2016年11月アーカイブ

エンジンの水温が上がり気味ということで、熱交換器の掃除をします。

radiator-3.jpg

<海水の通路をゴミが塞いだ状態>

熱交換器とは車と同じくラジエーターですね。
車はエンジンで暖められた水を風で冷やしますが、船舶用ディーゼルエンジンの場合、エンジンで暖められた冷却水は海水で冷やします。radiator-2.jpg

<反対側もゴミで塞がっています>

ガソリンエンジンの船外機も海水でエンジンを冷却しますが、この場合は直接海水を吸い上げてエンジン内部を循環させますので、長時間使用していると、それによって不順物が内部に固着したり、電飾によってエンジンに穴が開いて、オイルと混ざったり、シリンダー内に入ってピストンやコンロッドの破損の原因になることもあります。

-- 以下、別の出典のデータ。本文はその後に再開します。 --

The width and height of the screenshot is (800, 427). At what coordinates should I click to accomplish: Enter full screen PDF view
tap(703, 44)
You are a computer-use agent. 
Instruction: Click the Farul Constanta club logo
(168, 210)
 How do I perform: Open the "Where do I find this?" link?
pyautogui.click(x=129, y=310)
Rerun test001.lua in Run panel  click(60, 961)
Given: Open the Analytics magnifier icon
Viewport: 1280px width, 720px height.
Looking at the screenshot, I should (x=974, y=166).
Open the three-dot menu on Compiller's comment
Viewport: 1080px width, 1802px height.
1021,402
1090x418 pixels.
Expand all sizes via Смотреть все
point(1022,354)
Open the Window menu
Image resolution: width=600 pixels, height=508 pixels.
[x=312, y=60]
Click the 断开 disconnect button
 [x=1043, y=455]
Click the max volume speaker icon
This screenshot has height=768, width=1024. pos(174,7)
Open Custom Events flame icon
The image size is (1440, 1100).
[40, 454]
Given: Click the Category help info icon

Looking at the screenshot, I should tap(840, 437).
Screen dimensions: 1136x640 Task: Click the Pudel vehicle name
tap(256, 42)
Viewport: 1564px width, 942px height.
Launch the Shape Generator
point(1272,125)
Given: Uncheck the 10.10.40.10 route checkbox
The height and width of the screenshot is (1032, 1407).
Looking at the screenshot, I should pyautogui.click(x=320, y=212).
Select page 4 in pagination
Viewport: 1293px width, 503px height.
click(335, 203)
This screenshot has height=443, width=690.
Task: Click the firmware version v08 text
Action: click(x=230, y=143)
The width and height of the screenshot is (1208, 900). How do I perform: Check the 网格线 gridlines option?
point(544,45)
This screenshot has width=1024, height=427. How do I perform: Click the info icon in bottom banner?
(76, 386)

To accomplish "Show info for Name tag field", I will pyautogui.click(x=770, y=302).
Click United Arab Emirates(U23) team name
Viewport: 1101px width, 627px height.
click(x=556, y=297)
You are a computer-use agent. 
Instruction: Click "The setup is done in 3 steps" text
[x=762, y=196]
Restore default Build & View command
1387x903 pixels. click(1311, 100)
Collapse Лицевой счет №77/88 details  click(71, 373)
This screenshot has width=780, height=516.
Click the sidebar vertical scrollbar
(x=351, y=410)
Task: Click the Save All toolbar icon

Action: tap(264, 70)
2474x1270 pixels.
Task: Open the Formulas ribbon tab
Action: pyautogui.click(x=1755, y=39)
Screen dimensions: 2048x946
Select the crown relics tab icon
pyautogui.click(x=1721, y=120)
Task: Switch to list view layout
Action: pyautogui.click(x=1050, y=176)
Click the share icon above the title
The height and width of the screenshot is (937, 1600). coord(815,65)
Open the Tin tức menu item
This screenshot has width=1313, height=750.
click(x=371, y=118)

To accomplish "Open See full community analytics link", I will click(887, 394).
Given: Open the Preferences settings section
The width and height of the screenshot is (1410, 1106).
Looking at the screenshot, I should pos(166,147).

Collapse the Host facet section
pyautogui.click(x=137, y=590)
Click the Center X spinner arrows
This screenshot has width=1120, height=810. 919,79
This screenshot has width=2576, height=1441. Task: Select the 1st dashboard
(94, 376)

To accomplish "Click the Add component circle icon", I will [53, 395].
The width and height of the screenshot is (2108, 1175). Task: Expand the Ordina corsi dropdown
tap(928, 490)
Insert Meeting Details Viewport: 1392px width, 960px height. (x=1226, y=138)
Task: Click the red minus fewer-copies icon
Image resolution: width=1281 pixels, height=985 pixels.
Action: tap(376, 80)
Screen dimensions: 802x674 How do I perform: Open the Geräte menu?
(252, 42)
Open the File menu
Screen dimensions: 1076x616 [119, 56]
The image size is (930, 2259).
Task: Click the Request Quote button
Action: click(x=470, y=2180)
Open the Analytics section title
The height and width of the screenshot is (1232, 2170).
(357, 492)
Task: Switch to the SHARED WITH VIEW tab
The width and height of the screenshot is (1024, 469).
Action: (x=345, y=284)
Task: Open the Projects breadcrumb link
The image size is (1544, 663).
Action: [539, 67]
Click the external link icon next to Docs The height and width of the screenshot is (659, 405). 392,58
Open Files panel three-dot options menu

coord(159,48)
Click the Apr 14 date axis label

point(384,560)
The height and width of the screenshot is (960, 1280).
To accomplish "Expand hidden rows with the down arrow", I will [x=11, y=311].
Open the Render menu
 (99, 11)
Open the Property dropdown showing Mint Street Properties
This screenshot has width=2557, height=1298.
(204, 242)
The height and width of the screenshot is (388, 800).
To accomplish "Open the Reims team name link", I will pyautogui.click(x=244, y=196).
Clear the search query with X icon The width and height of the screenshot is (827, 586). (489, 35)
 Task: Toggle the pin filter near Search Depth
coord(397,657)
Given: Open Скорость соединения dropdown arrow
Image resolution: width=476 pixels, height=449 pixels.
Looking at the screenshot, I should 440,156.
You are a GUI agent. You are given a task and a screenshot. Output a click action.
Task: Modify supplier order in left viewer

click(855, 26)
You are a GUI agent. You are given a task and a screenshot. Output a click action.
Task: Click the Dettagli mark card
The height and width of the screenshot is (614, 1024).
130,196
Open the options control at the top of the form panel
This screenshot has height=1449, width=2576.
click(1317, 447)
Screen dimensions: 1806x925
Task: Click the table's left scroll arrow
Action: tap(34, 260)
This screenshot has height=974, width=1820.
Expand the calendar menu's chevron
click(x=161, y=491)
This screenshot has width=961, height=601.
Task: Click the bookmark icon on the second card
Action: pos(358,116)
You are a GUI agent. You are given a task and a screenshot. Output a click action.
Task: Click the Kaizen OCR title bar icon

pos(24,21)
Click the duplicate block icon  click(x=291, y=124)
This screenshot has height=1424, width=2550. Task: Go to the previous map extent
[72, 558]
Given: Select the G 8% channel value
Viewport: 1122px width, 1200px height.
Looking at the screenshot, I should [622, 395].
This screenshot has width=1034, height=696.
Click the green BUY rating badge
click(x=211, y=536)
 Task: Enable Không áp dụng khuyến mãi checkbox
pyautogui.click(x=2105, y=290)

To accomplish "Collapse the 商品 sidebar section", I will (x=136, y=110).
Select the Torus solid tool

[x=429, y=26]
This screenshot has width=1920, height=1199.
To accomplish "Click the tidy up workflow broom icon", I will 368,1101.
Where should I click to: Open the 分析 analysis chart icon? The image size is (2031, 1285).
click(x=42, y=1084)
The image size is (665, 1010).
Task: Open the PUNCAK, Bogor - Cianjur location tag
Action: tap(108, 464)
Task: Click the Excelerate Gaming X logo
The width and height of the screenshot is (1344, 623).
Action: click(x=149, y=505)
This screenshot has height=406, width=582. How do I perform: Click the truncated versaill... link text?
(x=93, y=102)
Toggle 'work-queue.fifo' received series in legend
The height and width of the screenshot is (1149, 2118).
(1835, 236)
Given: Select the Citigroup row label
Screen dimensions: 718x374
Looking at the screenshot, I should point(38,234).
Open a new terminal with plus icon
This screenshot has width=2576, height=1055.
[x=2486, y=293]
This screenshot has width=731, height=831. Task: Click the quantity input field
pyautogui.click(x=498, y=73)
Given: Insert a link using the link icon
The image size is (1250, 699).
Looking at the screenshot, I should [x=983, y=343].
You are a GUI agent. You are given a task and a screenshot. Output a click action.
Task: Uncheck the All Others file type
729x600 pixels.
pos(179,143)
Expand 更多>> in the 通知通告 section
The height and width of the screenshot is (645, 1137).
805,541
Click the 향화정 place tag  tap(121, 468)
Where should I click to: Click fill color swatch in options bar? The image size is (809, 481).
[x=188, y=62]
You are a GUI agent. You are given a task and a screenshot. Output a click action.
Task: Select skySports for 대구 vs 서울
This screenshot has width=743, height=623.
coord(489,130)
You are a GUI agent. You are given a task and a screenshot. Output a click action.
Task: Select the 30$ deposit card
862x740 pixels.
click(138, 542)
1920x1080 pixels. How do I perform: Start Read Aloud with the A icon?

写真の船舶用熱交換器の複数の小さな穴には、真鍮製のパイプが繋がっていて、海から吸い上げた海水が通り抜けるようになっています。
よって、エンジンで暖められた水はこの器の中を通る際、冷たい海水が通っている複数本の真鍮製パイプによって、海水と冷却水が混ざり合うことなく、エンジンの冷却水を冷やすことができるのですが、写真のように細い真鍮製パイプにゴミが詰まったり、水垢が詰まったりするとオーバーヒートを起こします。
また、長年使用していると、パイプ内やパイプの接続部分に亀裂が入り、海水と冷却水が混ざってしまいます。

radiator-1.jpg

<パイプ内の掃除も完了>

通常、冷却水には不凍を混ぜますがこれは冷却水を凍らせないだけではなく防錆効果もありますから海水と混ざり合うとエンジン内部が錆びて冷却水が赤茶色に変色するので、オーバーヒート防止のために冷却水の点検も怠らないようにしてください。